時代劇では、市中引き回しされていると見物人から罵倒や呪詛や、挙句の果てには石礫なんかが飛ぶものだ。が、どこからどうみても立派な武士の局長の場合はちがうみたいだ。
「きたぞ」
「あれが新撰組の……」
「気の毒なこった」
「南無阿弥陀仏」
どちらかといえば、好意的ともよべるざわめきである。
見物人たちのおおくが、幕府の庇護下で暮らしてきた人々である。それがなくなって時代はあたらしくなりつつあるとはいえ、そうころっときりかえられるものではない。かれらが親しんできた江城、つまり江戸城は、おれが嘆願書を持参し、とっ捕まった六日後に敵に引き渡されている。
江戸の町が焼かれずにすんだとはいえ、彰義隊などがゲリラ活動し、敵は当然のことながら各地で小規模に戦闘をつづけている。
おそらく、戦勝者の例にもれず、町中でやりたい放題やっている敵の兵士もすくなくないだろう。
つまり、大局をみれば江戸の町の人々は敵をよく思っていないということだ。
それが、いまの馬上の局長にたいする言葉にあらわれているにちがいない。
矢来の一部が開けられ、一行がなかに入った。がっつり切縄で縛られている局長が、馬上から引きずりおろされるのをみて、はじめて心臓がズキンと痛んだ。その痛みはどんどん増し、ひろがってゆく。呼吸が苦しくなってきた。鼓動がどんどんはやくなり、いつ止まってもおかしくないかのような錯覚を抱かせる。

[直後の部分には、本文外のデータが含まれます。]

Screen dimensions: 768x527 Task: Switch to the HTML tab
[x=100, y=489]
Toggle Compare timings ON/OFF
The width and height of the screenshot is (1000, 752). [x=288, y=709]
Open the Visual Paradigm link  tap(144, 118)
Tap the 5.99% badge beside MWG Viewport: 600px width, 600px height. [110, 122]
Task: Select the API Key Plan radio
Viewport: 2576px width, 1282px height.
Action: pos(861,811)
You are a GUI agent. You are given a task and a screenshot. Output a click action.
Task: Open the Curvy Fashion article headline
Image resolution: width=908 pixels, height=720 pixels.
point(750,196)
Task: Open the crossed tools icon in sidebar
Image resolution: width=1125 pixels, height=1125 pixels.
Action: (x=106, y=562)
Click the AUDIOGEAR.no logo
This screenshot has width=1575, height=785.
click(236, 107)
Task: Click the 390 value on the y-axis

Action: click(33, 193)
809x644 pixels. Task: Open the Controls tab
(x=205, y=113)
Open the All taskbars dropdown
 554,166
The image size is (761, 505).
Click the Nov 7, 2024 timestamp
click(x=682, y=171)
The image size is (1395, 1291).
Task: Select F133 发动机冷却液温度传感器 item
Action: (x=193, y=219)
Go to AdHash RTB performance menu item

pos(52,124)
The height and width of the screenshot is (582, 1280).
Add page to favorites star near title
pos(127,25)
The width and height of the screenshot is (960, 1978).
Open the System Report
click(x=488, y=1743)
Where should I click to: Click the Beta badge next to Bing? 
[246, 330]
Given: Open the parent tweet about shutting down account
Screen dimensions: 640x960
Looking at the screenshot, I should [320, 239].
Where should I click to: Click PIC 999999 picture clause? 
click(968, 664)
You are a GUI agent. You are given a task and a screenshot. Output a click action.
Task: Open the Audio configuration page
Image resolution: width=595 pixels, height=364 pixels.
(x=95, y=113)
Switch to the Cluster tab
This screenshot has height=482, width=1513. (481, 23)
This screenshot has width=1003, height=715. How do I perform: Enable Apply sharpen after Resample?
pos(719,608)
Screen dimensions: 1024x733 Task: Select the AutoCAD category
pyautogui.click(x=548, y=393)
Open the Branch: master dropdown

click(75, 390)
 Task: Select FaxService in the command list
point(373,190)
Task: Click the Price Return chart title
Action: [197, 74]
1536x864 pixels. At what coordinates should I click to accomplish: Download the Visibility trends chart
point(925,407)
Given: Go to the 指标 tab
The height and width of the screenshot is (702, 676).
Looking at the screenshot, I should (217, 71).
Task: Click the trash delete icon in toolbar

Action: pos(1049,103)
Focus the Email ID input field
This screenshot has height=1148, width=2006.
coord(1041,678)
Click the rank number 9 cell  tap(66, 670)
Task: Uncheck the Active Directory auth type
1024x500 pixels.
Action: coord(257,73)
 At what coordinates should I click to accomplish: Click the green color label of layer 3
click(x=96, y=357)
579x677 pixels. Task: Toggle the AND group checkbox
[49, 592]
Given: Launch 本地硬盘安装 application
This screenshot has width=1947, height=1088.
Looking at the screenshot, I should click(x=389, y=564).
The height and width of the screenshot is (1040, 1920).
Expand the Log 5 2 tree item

過呼吸にちがいない。こんなこと、現代でどれだけストレスがたまったときでもおこしたことはない。
まずい。
「主計、わたしの呼吸を感じろ」
そのとき、右耳にささやかれたことで、俊春がおれにぴったり寄り添っていることに気がついた。
うしろに立つ見張り番たちは、局長に注目していている。
俊春がよりかかってくれたおかげで、かれの呼吸を感じることができる。
深く吸って、ゆっくりと吐いて……。それを数度繰り返すと、鼓動も気分も鎮まってきた。
「大丈夫か、主計?」
左耳に、野村の心配げな声が入ってきた。
そちらに相貌を向けてかすかにうなずくと、かれは泣き笑いの表情になった。